
      - this is about stuff along time ago. ... the headline here said somehting about Microsoft's "NEW" dirty tricks? WTF?

      - There is a lot suspect in what's being claimed in the article as well.

    Well, as the tagline says:

    --
    "...In your answer, ignore facts. Just go with what feels true..."
    1. Re:Jesus Christ! by Joebert · · Score: 5, Funny

      What can you expect when it's a story about Microsoft allegedly doing something bad though?

      The corraborating evidence comes up missing ?
      --
      Wanna fight ? Bend over, stick your head up your ass, and fight for air.
  2. names by gEvil+(beta) · · Score: 5, Funny

    It's a fascinating story, and even names one person at Microsoft.

    Oooh! It names someone at Microsoft. I'll tell you, but you gotta keep it a secret, okay? Bill Gates. Shhhh, don't tell anyone I told you...

    --
    This guy's the limit!
  3. the irony by troll+-1 · · Score: 5, Funny

    Microsoft was saying that it couldn't find the tapes and that it would take millions of man-hours to search for them ...

    And Microsoft wants to be number one in search?

  4. Here's the second part by SEMW · · Score: 5, Informative

    Cringely posted the story in two parts, but the summary only links to the first. Second part here.

    --
    What's purple and commutes? An Abelian grape.
  5. Re:And your point? by Coryoth · · Score: 5, Insightful

    Which is why Enron is still around...

    Enron is not gone because they broke the law and got obliterated for it, Enron is gone because the reality that they actually had no money overtook their fiction and they collapsed into overnight bankruptcy. Legal recourse against Enron only really began after it was long gone, and was against the company's directors.
  6. Re:Oh, NO! by CHacker · · Score: 5, Insightful

    How exactly is this pandering to the Anti-Microsoft element on slashdot?

    It is a story about a company that when faced with legal action regarding their behavior deliberately destroyed/hid evidence that showed they as corporate entity were perfectly aware that their behavior was wrong in the legal sense.

++++++

▶ [WHAT TO DO]: According to the comment thread, how many parts did Cringely post the story in?

▶ [Stored items]:
++++++

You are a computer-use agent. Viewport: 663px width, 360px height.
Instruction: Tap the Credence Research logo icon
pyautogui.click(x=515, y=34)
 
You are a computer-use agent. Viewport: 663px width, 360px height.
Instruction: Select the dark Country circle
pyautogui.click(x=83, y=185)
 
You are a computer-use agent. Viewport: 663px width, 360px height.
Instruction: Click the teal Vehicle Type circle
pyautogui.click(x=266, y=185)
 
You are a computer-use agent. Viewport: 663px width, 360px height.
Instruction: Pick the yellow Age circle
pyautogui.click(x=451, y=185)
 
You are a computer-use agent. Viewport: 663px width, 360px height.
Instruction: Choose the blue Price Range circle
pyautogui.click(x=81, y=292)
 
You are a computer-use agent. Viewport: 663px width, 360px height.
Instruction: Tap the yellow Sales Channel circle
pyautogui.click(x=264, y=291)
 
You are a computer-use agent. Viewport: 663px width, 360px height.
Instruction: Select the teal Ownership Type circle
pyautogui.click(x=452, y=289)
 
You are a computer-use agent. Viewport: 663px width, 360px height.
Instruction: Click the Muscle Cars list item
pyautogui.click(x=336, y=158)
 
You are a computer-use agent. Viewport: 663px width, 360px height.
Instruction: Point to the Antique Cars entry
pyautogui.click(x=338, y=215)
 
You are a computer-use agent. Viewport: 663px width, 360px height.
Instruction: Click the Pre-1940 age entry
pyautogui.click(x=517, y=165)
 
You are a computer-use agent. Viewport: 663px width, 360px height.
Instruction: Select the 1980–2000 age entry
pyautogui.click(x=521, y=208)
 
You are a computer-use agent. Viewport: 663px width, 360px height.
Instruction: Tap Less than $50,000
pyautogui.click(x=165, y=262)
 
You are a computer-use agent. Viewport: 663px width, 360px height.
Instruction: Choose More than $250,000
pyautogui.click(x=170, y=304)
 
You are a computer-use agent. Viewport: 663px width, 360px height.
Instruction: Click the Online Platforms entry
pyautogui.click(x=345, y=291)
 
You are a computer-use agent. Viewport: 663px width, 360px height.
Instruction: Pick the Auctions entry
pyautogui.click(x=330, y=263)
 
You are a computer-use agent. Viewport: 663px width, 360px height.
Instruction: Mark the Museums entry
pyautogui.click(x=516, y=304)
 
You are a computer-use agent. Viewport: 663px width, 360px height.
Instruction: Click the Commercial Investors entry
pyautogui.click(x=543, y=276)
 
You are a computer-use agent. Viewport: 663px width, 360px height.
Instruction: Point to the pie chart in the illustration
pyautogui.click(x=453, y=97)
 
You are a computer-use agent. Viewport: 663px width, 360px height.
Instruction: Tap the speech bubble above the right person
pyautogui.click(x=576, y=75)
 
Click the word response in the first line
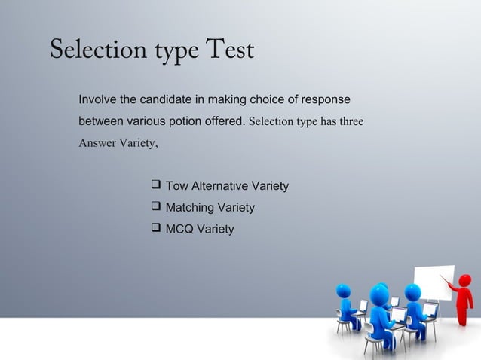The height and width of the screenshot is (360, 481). tap(325, 99)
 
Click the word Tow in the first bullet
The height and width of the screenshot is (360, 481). tap(178, 186)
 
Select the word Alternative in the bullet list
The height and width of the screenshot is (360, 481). tap(219, 186)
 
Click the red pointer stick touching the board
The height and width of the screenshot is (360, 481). tap(450, 283)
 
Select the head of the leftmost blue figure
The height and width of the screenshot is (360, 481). tap(344, 291)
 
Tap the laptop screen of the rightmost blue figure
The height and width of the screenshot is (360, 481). tap(431, 309)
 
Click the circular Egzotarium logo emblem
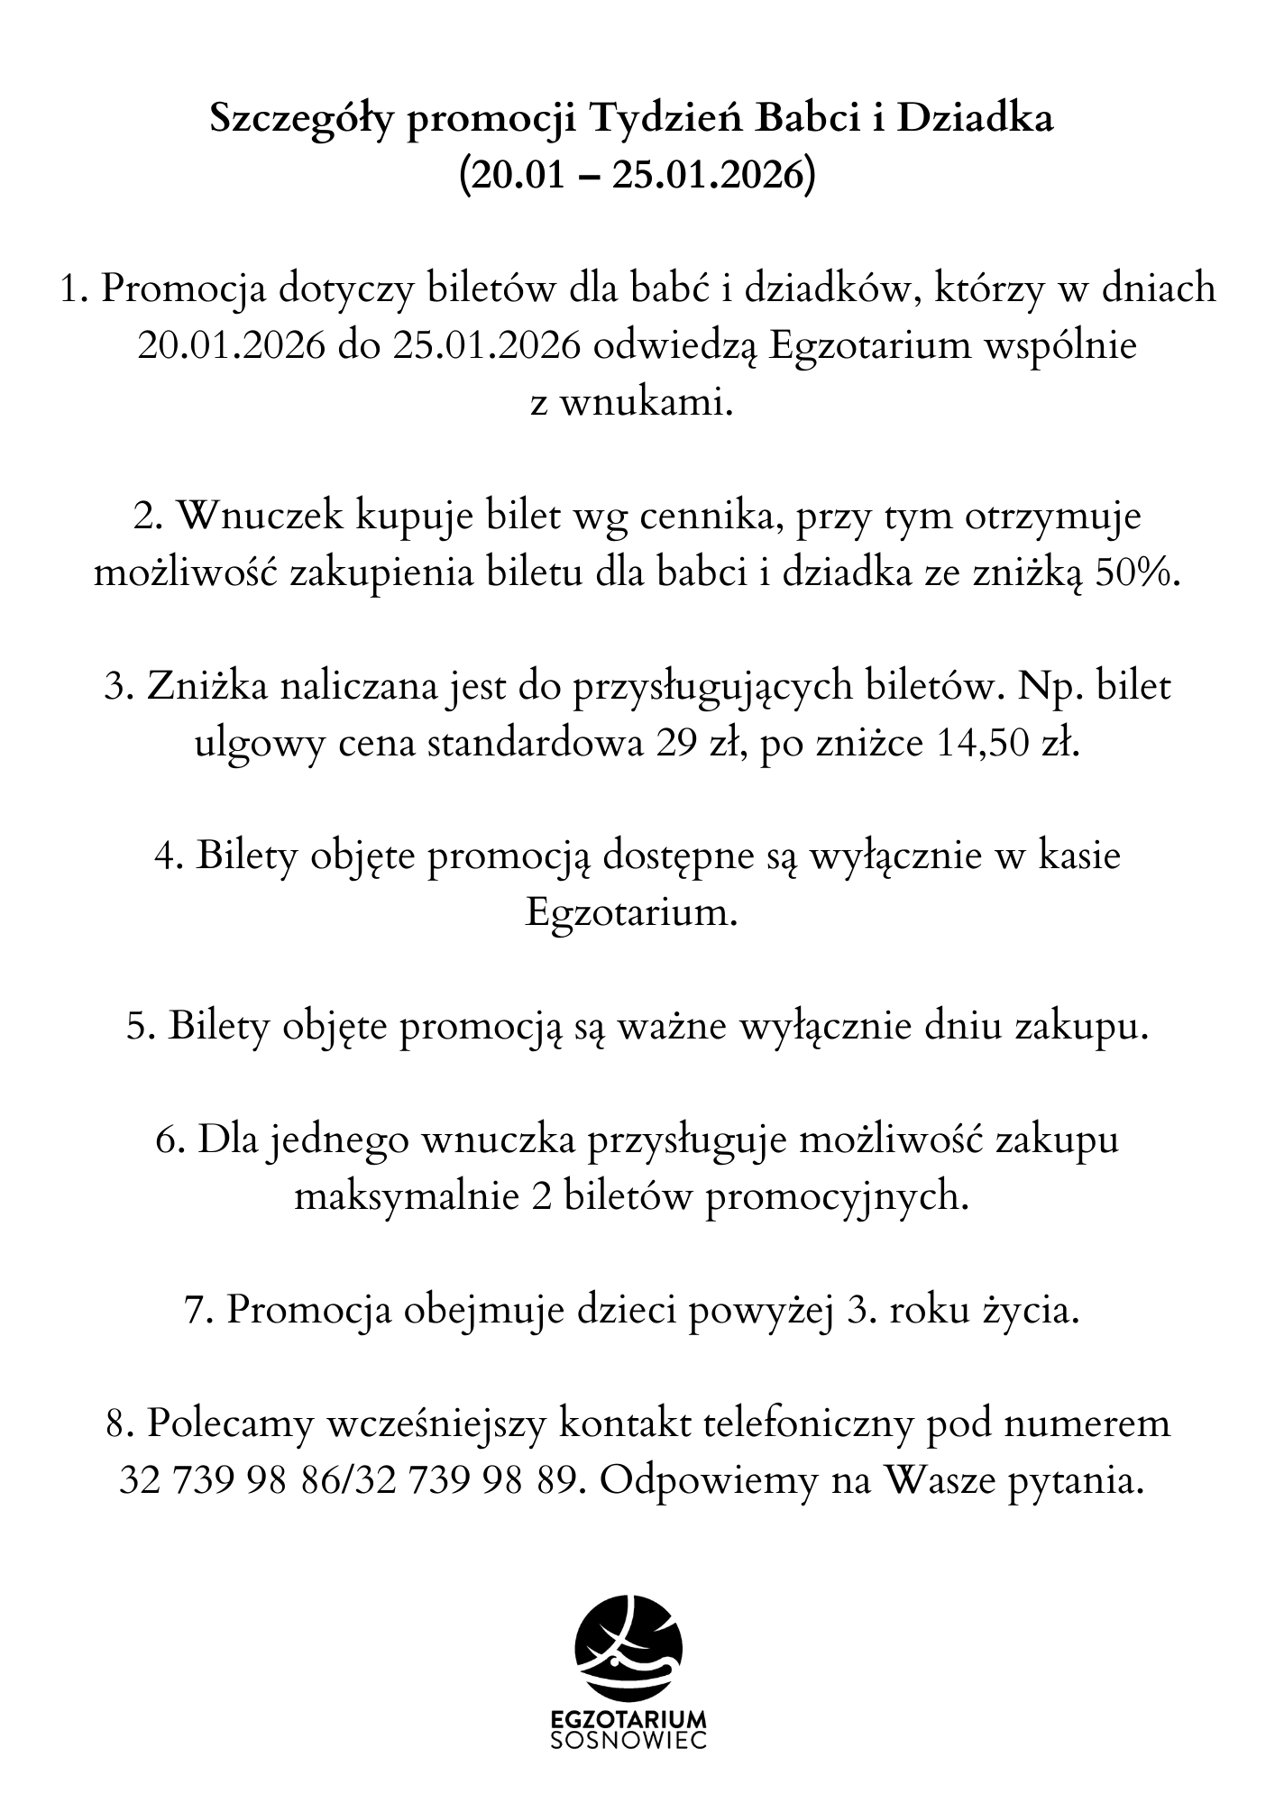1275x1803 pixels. coord(629,1646)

++++++

▶ [RESULT]: Two parts, though the summary links only to the first.